My dearest brother, my life!
Your absence has caused so much torment. In the midst of it all, every day, I lie here on this goddamned couch, and I summon up all my strength to think of you. Of all that you were. Of your ceaseless kindness. Of your caring for the poor children of Africa. Of you going crazy over the latest technology. Of you being impatient for little friendly get-togethers.
I come here every day, to the corner of a room full of your absence. In order to remember the days of your existence, I go down every untrodden path. I sit in this corner and consider how empty my hands are without you. Three decades of your life march in front of my eyes. What a life! Full of events. How short, how sad. My son, Mohsen, who was both born and named after you, cries sometimes. I hug him like a long-lost brother returning from a trip.
Believe me when I say this: I still don’t believe you are gone. How did I get here?
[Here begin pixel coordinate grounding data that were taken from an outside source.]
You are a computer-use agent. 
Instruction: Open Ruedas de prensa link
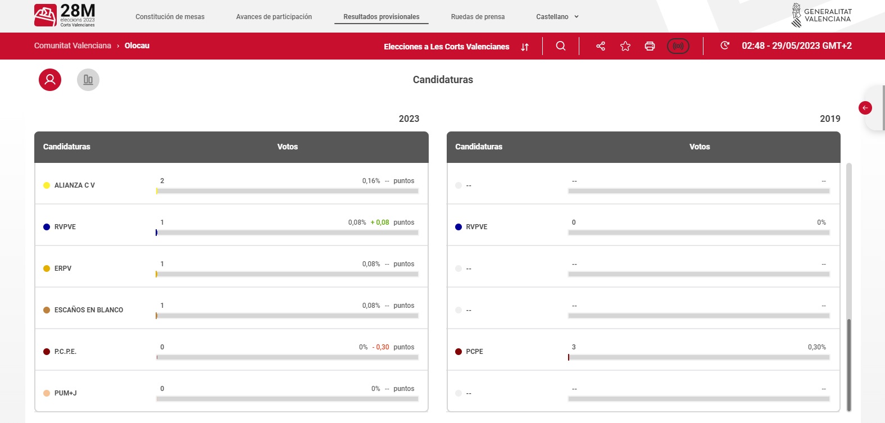coord(478,17)
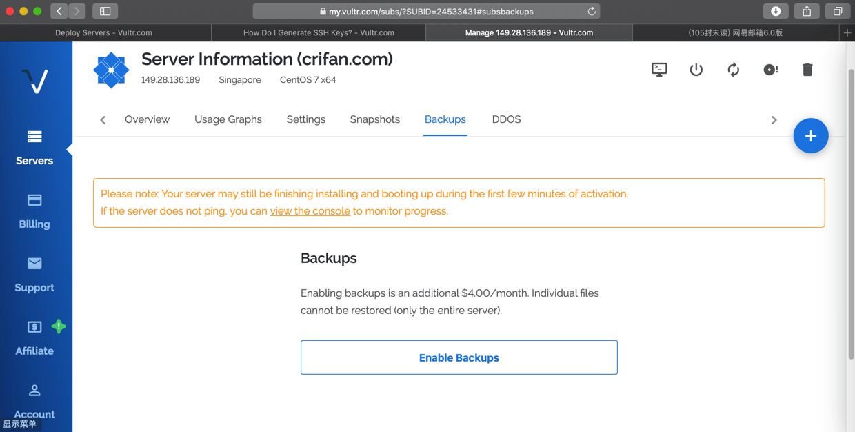Viewport: 855px width, 432px height.
Task: Open Support from the sidebar
Action: tap(34, 275)
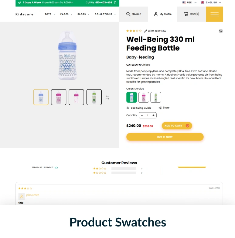
Task: Add product to wishlist heart icon
Action: click(221, 31)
Where in the world am I? Why should I be here, in a faraway land, wallowing in loneliness without you?
Do you remember when you came to Canada and began studying relentlessly? You went to Toronto’s Ryerson University, the same place where you found the love of your life. Mohsen! How good it is that you fell in love. Nothing gives hope to the heart like love. Love gives you life. You know what? I think love is both the starting point and the destination.
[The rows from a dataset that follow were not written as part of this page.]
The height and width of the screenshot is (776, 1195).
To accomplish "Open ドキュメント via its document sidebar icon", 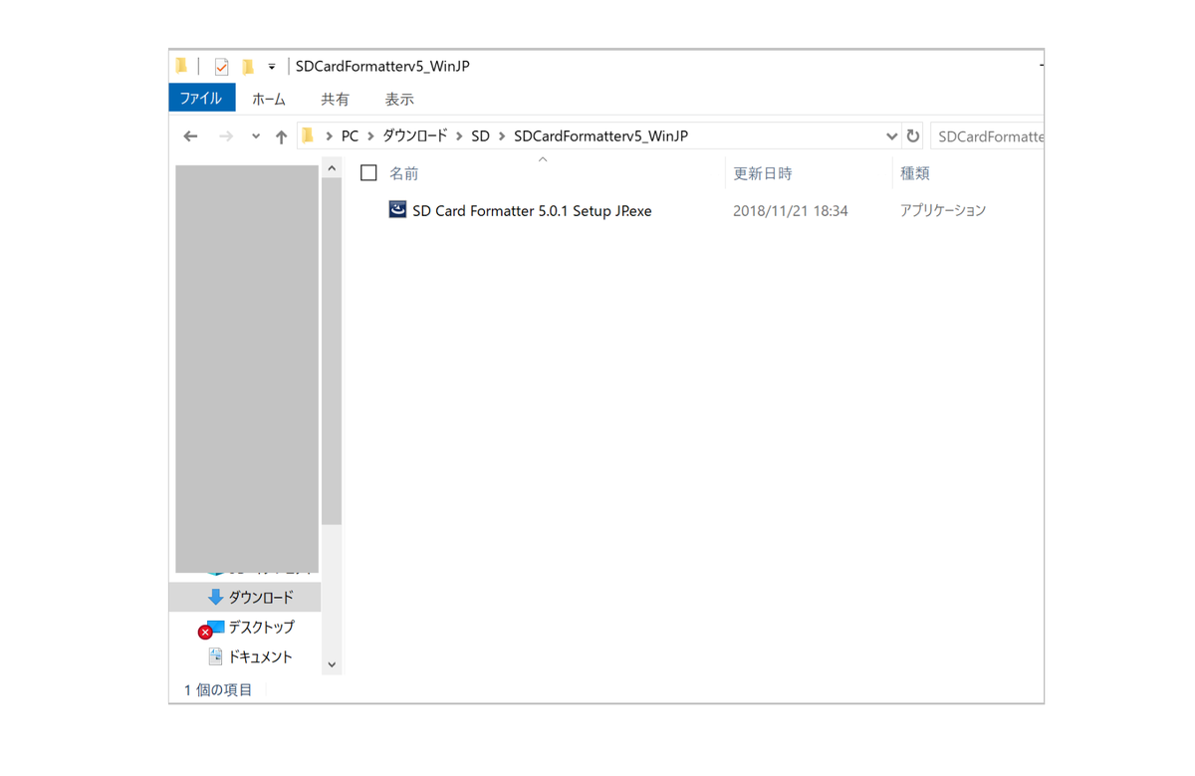I will tap(216, 656).
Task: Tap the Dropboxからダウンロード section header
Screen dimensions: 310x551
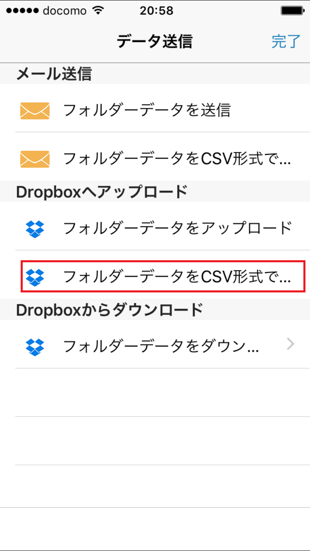Action: pyautogui.click(x=110, y=310)
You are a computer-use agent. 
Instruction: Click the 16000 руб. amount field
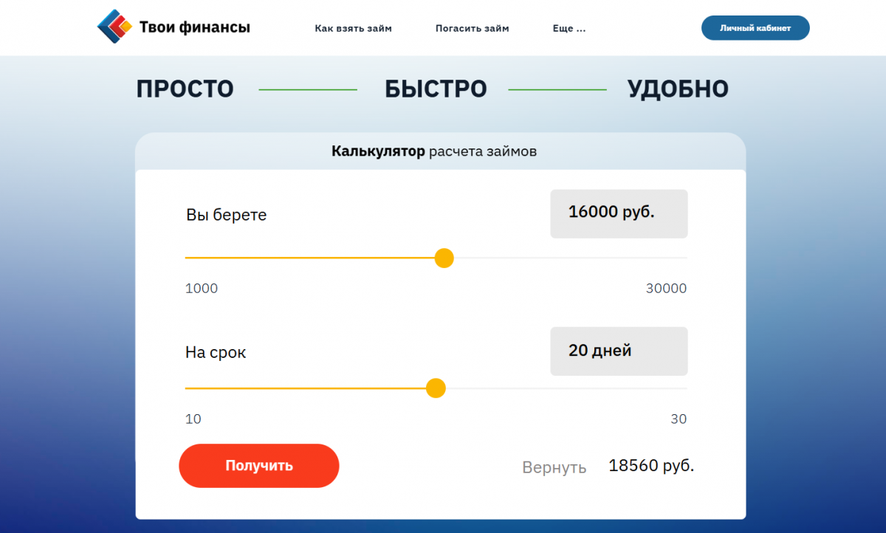point(619,214)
How good that you fell in love, too, with a girl who was guilelessly kind. My dearest Mahsa. A beautiful, charming girl with hair as black as coal. I see her every day in her white dress, more beautiful than ever, with a bridal crown on her head and with red lipstick on that gave extra color to her laughter. With a white bouquet of flowers in her hands. Her body moving freely in your arms. Both of you in a framed photo on the wall. Both of you laughing. Both of you happy.
But I still shed tears every time I see your laughter in its frame. As if a hundred women crouch in the depths of my heart, tugging on its strings while washing their clothes. I am restless, full of chaos. Sadness is not a piece of black clothing that I can just take off again. The sadness of your absence sits in my very soul. My back bends, right where they say it should bend when you lose a brother. Still, when I say you name, my heart burns with a fire which Abraham himself wouldn’t come out of alive.
It’s as if I haven’t seen you in a hundred years. Last night I was agitated, pacing the room. They call you a martyr now. In which war were you martyred, my dear brother? A war on ourselves? On which front did you fight, my unarmed soldier? Whose barricades were you defending, my defenseless soldier? In what unequal conflict did you serve, for me not to retrieve so much as a dog tag, not so much as a piece of your shirt?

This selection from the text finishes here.